Obama and the UBP
If it wasn't for his brother Philip Butterfield's all out assault on Bermuda Union of Teachers general secretary Mike Charles, then Dr. Ewart Brown's comments on President-elect Barack Obama and white voting patterns might well have been the single most dominant story of the week.
Last Friday in the House of Assembly, Dr. Brown claimed that many UBP MPs were jumping on the Barack Obama bandwagon, the inference being that they did not really support the President-Elect.
Saying that the majority of white Bermudians traditionally support the United Bermuda Party, Dr. Brown posited that "if you looked at the voting patterns in Bermuda, which all vote in lines, if whites in Bermuda were to vote in the US using the same lines, they would have voted for the other man."
And he went on to question what President-Elect Obama's experience would have been in the UBP if was a member of that party, apparently a reference to the problems that former UBP MP Jamahl Simmons, now an aide to the Premier, and possibly others say they have experienced.
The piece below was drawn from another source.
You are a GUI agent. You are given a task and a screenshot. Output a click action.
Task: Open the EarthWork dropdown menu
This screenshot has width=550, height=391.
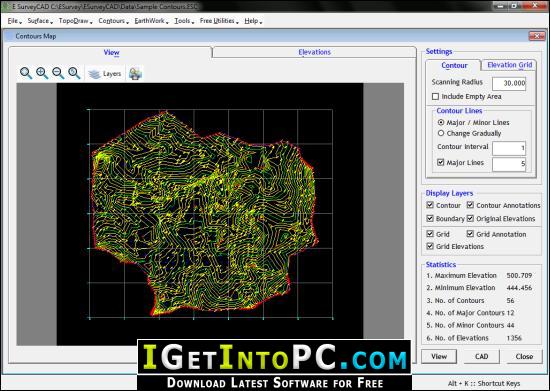[151, 21]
Dr. Brown no doubt will claim that he was not saying white Bermudians would not vote for Obama if they could, only that if they voted en bloc, as the PLP believes they do in Bermuda, then they would inevitably vote for someone other than a black man.
Letting stand for now the assumption that white voters act as some kind of monolith, Dr. Brown seems to miss the point about both President-elect Obama and about his own party, and indeed, his own language over the years.
President-elect Obama presents a new way of talking about race. Because he is a deep thinker and perhaps because he comes from a multi-racial background, he has been able to frame the debate in a way that recognised the insecurities of both blacks and whites while still pointing to a way forward where racial differences can be eradicated.
The PLP, by contrast, has never achieved this, certainly not under Dr. Brown's leadership. The Big Conversation's point was to make people, presumably whites, uncomfortable, then to come up with solutions. Regardless of whether or not whites need to acknowledge the past, this was a deliberately destructive approach to the issue, as opposed to President-elect Obama's, which is fiercely constructive.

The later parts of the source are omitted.